Предыдущая глава |
↓ Содержание ↓
↑ Свернуть ↑
| Следующая глава |
Но бабу так легко из седла оказалось не выбить и она ещё долго рассказывала обитателям леса, призывая небо в свидетели, кто эти валяющиеся в траве двое такие и с чем их следует есть...
Возвращаясь в город, машина медленно ползла по грунтовой колее. Бугров, одной рукой выкручивая руль, другой непременно старался дотронуться до Даши или легонько прижать её к себе. Чувства из него выплёскивались.
— Останови, я перейду на заднее сидение, разобьёмся ведь, — рискнула остановить это безумство она.
— Глупышка, я с десяти лет за рулём. — Потёрся он о её носик.

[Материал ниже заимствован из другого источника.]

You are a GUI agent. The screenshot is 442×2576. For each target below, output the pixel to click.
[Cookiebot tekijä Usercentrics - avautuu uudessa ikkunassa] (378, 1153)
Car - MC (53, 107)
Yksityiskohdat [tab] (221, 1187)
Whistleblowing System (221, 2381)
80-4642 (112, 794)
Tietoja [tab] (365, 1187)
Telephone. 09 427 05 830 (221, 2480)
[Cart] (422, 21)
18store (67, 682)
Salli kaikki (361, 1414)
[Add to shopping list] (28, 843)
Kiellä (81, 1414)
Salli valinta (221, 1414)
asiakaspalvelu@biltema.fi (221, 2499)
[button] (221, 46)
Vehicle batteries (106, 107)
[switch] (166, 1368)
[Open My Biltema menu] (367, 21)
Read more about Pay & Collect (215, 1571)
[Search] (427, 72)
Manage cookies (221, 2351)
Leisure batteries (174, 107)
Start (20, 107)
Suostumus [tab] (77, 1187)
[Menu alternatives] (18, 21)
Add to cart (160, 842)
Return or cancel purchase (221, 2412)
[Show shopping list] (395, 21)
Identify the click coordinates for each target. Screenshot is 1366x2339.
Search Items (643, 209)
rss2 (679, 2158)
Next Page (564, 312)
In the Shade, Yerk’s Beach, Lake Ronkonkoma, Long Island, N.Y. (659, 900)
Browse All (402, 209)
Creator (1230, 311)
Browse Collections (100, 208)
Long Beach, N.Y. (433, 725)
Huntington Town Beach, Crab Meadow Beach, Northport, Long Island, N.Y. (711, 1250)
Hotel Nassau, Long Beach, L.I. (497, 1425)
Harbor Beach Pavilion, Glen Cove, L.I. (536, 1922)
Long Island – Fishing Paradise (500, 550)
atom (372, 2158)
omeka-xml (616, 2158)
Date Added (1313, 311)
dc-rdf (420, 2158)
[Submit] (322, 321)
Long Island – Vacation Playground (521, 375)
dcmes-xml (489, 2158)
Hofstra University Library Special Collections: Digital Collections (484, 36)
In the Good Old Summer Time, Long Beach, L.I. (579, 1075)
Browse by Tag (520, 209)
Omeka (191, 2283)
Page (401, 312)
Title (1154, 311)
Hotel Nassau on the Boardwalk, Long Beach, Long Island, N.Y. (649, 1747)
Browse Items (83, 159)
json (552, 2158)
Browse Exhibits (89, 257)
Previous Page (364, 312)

— Это меня мало успокаивает.
Но Бугров хохотнув по этому поводу перевёл разговор на интересующую его волну.
— Ты вот мне скажи, как в тебе уживаются два совершенно разных человека? Вчера ты лезешь в окно к пьяному, невменяемому дураку, сегодня, боишься безопасного ужа...
— Сравнил, уж страшнее, — насупилась Даша.
— Червяк страшнее? Он же не кусается... Ничего непонятно. Бабу ни под что не подгонишь. Наша баба — это особое божье творение, наказание и награда для мужика. Ответь, мобильный звонок, мамуля?— указал он подбородком на трезвон.
Показав, что муж не ошибся, Даша нажала кнопку.
— Дашенька, где вы?— ворвался голос Зинаиды в салон.
Даша стрельнув в сторону мужа запела:
— Едем домой, чудесно провели время, приеду, расскажу.
— Про ужа не забудь, — подначивая напомнил Роман о неприятном моменте.
— Зачем?— не поняла юмора она.
На таком перепаде жена была для него особенно забавной и он погнал юморить дальше:
— Чтоб порадовались, естественно. После такой роковой встречи со змеем Горынычем не превратится в лягушку — большая удача. — Издевался муж, подтягивая Дарью к себе, пьяня её жаром безумно любящих глаз.
— Бугров, ты говнюк, — надув губки, отвернулась она от Романа поняв, что её опять удалось Бугрову развести.
— Ого-го, Дарьюшка, что за выражение? — изумился тону и словам жены Бугров. -Обиделась? Малышка, я пошутил, вспомнил тебя, аппетитненькую, на поляночке, слюньки закапали. Давай мириться, солнышко, — загнав машину во двор и кинув ключи Сан Санычу, подхватив жену на руки, полетел в дом.
— Мам, мы сейчас придём, приготовь нам поесть, ужасно голодные.
— Хоть бы раз сказал, что-то другое. Надя, перекрой ему путь, а то слиняет только его и видели, из берлоги его не так просто выманить,— прокричала она появившейся на веранде Громовой.
Та тут же приняла такой крик души к действию.
— Пропавшие козлятушки, — обрадовалась приходу детей Громова. Ломая безжалостно планы бежавшего во всю прыть с желанной ношей на руках Бугрова.— Как погуляли?
— По-пионерски, круто вы меня повязали, — скривился недовольный Роман, опуская жену на веранду.— Взяли в осаду по всем правилам военного искусства.
Даша переводя разговор от Романа в иную плоскость, ляпнула:
— Я ужа видела.
— Бедный ужик, — жалостливо вздохнула Надежда Фёдоровна.
— Почему, — не поняла Даша.
— Должно быть, умер, разрыв сердца, от твоего верещания.
Ромка только крякнул в кулак: — Что-то около того.
— Папуля, они меня обижают, — кинулась она к отцу.
— Мы потешаемся, — защищалась Громова.
— По какому поводу злословим? — включился в игру, всё поняв, Борис Викторович.
— Она увидела в лесу нечто ужасное, — закатила глаза Надежда Фёдоровна.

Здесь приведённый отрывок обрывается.